DATA FOR THE TASK —
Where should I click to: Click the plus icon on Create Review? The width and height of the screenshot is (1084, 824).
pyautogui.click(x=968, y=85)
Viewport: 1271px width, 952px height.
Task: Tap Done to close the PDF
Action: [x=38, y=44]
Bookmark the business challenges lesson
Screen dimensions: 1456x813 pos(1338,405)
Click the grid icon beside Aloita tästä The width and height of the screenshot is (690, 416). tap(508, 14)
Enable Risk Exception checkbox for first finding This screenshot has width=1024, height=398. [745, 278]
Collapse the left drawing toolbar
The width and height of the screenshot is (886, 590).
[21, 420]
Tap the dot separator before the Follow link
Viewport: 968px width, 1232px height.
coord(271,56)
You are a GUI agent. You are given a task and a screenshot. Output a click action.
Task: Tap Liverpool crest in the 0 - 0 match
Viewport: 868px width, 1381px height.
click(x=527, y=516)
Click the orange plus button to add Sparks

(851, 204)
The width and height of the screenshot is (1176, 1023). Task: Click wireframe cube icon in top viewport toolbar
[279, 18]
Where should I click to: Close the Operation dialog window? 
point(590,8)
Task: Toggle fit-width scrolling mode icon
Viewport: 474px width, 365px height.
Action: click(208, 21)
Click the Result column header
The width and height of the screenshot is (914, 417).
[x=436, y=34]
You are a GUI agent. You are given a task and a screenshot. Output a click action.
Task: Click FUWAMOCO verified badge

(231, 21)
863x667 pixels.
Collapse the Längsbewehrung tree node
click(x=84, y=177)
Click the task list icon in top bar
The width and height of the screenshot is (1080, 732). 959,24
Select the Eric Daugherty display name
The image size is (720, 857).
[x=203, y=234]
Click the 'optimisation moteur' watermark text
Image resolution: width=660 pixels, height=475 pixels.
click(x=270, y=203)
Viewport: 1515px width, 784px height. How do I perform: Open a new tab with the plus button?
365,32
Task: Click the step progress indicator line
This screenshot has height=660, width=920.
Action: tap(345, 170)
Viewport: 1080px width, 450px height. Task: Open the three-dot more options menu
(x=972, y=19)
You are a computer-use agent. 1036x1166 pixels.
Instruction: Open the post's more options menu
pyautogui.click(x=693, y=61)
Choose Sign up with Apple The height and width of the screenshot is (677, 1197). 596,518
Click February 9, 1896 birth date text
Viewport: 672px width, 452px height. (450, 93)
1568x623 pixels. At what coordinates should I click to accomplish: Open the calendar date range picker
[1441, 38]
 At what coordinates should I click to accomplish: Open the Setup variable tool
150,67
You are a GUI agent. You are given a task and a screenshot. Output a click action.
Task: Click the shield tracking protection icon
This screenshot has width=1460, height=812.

WORK REQUIRED — Show every line of the records above that contains the word "Collapse", copying each one in full.

FINAL RESULT —
Collapse the left drawing toolbar
Collapse the Längsbewehrung tree node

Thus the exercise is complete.